¡El mundo de los deportes de combate está a punto de explotar! La megapelea entre Saúl «Canelo» Álvarez y Terence Crawford no solo cambia de fecha, sino que ahora se transmitirá como un Pago Por Ver (PPV) exclusivo de Riyadh Season, ¡y se enfrentará directamente a un evento numerado de la UFC en la misma noche!
Además, la sede está en el aire, buscando la ciudad que ponga MÁS millones sobre la mesa. Detrás de esta jugada maestra (o suicida) está la mano de Turki Alalshikh, el hombre que con su chequera saudí está reescribiendo las reglas del boxeo. ¿Quién se llevará la noche y la fortuna el próximo 13 de septiembre?
Dos de los mejores libra por libra
La esperada confrontación entre dos de los mejores libra por libra del planeta, Saúl «Canelo» Álvarez y Terence «Bud» Crawford, ha sufrido un vuelco dramático. La pelea, originalmente pactada para el 12 de septiembre, ha sido movida al sábado 13 de septiembre y, lo más impactante, se ha transformado en un evento de Pago Por Ver bajo la marca Riyadh Season.
Este cambio no es menor, ya que la nueva fecha coincide directamente con UFC 320, el evento PPV de Noche UFC, desatando una guerra sin cuartel por la atención y el dinero de los aficionados.

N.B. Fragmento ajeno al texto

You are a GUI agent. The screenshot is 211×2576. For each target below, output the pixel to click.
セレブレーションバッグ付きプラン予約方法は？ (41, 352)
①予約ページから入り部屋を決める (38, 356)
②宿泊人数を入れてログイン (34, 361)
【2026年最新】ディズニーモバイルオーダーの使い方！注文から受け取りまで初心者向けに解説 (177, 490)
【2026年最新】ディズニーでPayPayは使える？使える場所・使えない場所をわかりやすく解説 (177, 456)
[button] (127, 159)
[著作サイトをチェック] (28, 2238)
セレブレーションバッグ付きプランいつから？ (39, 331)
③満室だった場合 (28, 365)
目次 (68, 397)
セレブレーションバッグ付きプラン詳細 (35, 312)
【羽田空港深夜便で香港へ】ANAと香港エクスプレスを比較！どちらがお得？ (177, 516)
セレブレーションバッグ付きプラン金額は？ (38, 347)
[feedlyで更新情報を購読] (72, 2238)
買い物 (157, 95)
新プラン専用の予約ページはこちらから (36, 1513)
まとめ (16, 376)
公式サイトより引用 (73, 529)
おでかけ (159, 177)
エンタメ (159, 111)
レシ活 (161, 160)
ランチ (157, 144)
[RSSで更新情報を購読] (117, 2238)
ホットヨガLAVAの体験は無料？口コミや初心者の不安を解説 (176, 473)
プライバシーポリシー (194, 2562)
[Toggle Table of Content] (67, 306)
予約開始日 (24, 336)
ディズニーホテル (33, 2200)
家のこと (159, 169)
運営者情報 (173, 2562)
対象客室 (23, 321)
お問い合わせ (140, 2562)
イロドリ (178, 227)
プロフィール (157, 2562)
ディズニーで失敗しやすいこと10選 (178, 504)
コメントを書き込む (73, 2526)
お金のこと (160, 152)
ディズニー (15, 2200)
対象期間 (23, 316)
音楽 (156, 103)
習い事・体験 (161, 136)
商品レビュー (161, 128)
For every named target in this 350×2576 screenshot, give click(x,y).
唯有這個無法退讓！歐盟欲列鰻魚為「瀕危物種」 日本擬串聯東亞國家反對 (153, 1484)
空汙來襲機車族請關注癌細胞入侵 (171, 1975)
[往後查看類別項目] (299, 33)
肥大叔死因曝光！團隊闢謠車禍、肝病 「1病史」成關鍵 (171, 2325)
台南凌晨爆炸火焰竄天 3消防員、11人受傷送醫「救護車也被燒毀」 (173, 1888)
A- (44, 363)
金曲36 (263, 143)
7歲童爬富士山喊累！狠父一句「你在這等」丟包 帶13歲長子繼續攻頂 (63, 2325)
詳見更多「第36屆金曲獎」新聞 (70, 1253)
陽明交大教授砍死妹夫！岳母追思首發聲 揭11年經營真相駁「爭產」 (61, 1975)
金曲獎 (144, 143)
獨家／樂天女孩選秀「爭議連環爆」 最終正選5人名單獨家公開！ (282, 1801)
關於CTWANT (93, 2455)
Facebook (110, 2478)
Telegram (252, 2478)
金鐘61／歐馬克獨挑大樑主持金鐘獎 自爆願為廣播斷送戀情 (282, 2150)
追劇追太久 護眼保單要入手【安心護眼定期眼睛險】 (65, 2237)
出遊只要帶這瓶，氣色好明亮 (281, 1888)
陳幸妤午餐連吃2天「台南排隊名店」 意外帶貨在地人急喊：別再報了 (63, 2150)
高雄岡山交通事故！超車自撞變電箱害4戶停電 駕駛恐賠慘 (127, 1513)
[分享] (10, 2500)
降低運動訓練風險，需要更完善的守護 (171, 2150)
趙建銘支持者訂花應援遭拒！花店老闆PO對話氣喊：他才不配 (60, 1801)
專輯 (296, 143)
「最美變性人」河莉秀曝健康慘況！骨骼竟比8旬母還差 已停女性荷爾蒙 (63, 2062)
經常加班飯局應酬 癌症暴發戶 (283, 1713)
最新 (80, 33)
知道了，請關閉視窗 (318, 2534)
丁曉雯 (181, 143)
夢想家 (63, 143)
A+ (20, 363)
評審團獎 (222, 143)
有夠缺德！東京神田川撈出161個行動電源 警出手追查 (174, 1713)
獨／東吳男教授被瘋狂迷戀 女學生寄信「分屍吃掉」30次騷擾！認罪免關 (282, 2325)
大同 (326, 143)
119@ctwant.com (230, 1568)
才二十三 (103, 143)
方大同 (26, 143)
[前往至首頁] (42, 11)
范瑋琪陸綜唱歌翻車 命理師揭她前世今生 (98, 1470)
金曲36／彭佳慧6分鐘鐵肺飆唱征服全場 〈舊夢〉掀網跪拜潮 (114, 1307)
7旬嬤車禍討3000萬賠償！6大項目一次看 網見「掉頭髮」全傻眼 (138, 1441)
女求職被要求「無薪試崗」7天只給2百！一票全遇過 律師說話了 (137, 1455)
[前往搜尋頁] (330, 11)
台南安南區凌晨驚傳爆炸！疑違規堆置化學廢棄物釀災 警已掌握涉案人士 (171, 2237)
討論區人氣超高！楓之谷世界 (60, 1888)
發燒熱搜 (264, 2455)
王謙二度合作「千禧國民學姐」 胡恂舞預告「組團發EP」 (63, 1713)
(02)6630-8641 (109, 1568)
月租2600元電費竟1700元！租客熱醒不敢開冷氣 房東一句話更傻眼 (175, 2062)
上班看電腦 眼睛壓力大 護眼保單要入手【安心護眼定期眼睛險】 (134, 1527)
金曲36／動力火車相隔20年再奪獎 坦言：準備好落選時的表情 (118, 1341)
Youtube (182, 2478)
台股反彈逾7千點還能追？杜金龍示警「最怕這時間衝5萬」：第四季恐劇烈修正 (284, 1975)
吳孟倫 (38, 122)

Pero el drama no termina ahí. La sede original, el imponente Allegiant Stadium de Las Vegas, ya no está disponible para el 13 de septiembre debido a un compromiso previo del equipo de fútbol americano de UNLV. Ahora, la organización, liderada por Su Excelencia Turki Alalshikh, está explorando nuevas opciones en ciudades como Nueva York, la propia Las Vegas (en otra arena) o Los Ángeles. ¿El criterio de selección? Simple y brutal: se elegirá la urbe que ofrezca el «mejor acuerdo financiero».
“Cinco posibles sedes están siendo exploradas en Nueva York, Las Vegas y Los Ángeles para albergar el combate, y el sitio que ofrezca el mejor acuerdo financiero tendrá éxito en su intento de ser anfitrión de Álvarez vs. Crawford.»
La pelea no se transmitirá por Netflix
Este movimiento estratégico también significa que la pelea no se transmitirá por Netflix, como se había especulado inicialmente, sino que será un producto exclusivo de la maquinaria de Riyadh Season, consolidando el poder e influencia del capital saudí en el boxeo de élite. La decisión de Turki Alalshikh de enfrentar directamente a la UFC es una apuesta audaz.
Podría ser un intento calculado de medir fuerzas y demostrar que el boxeo de primer nivel, con el respaldo financiero adecuado, puede competir e incluso superar a la UFC en el lucrativo mercado del PPV. O, por el contrario, podría fragmentar la audiencia y terminar perjudicando a ambos eventos.
Lo que es innegable es que Alalshikh está utilizando el capital saudí para crear y controlar eventos deportivos de magnitud global bajo su propia marca (Riyadh Season PPV ).
Al arrebatar la pelea a una plataforma como Netflix y convertirla en su propio PPV, y al subastar la sede al mejor postor, está maximizando su control y, potencialmente, sus ganancias. El resultado de esta «guerra de PPVs» del 13 de septiembre podría tener implicaciones a largo plazo para la relación entre el boxeo y las MMA, y para el futuro del entretenimiento deportivo de combate.